# What needs to be done
Please repeat, exactly as written, the line containing "Given: Click the Apache Ant icon" and every line after it through the end of the records below, leaving out any pictures.

# Records for processing
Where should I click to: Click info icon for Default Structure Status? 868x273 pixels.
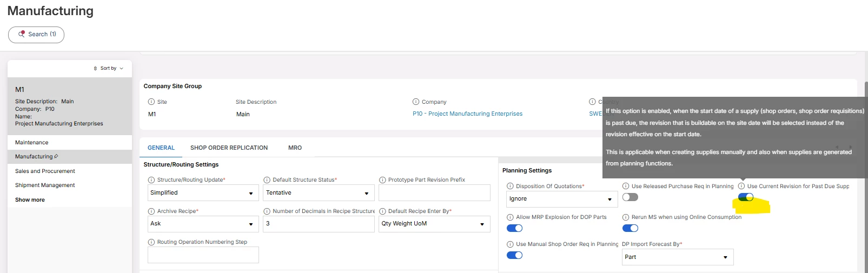click(267, 180)
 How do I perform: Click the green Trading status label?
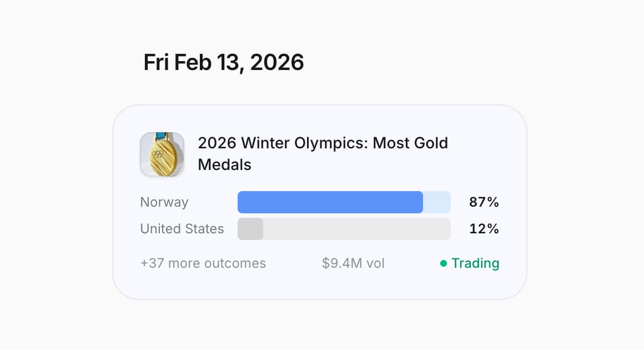click(475, 263)
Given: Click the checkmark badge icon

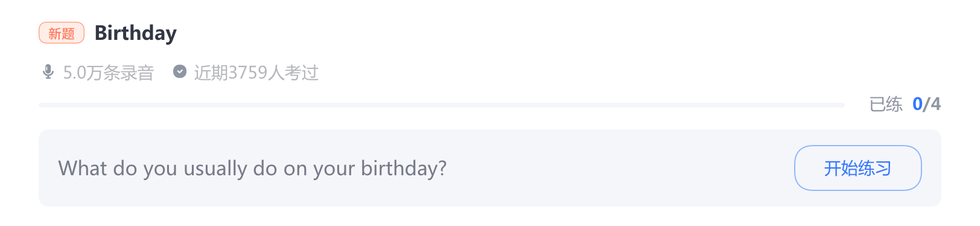Looking at the screenshot, I should pos(180,72).
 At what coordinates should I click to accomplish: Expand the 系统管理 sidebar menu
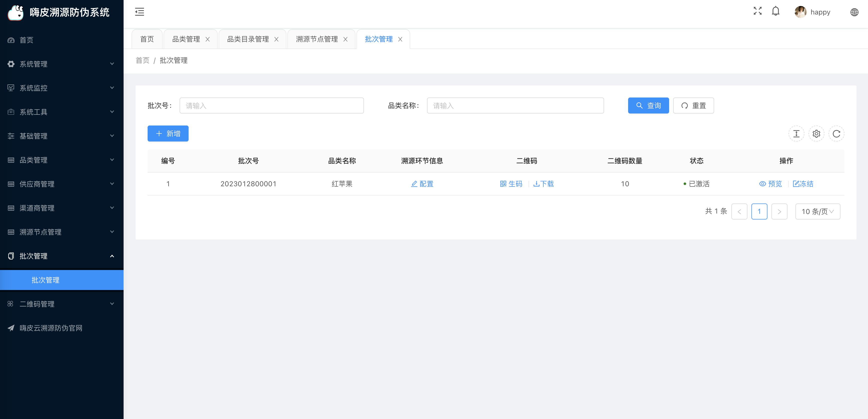pyautogui.click(x=62, y=64)
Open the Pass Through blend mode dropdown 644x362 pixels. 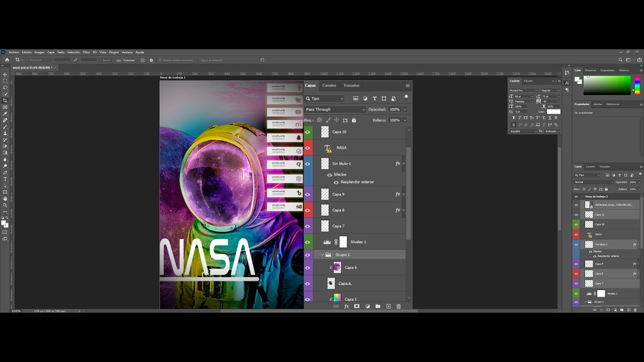click(x=335, y=109)
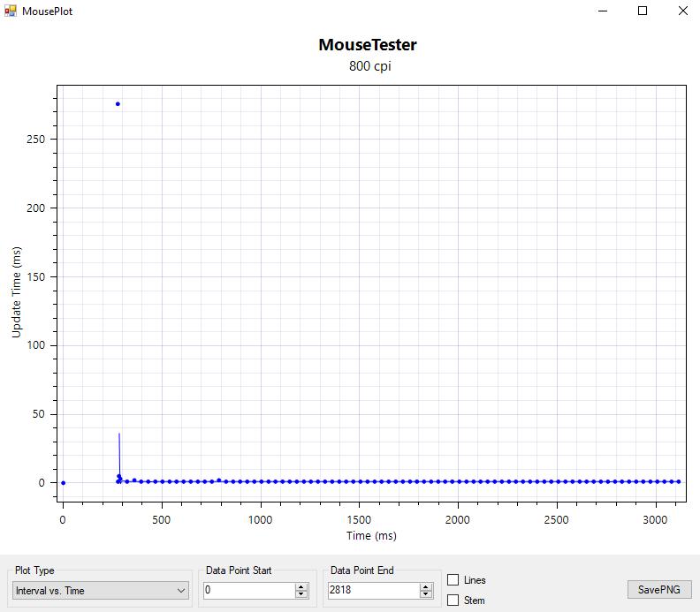
Task: Click the MousePlot app icon in title bar
Action: 11,11
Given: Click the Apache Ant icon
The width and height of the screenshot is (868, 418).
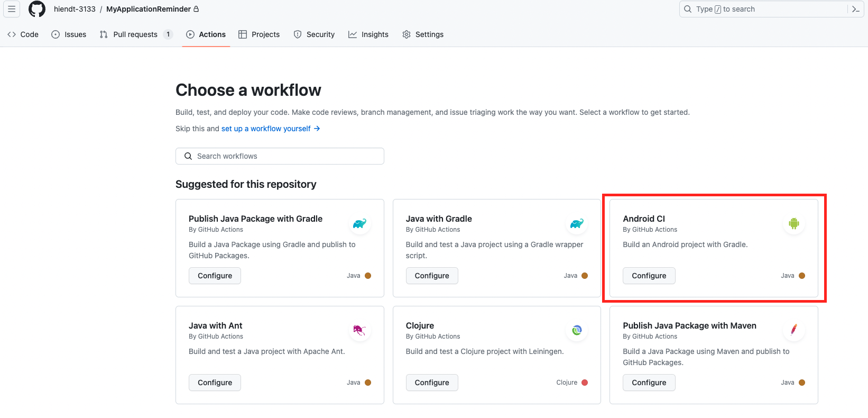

# Finished exercise
Given: Click the Apache Ant icon
The width and height of the screenshot is (868, 418).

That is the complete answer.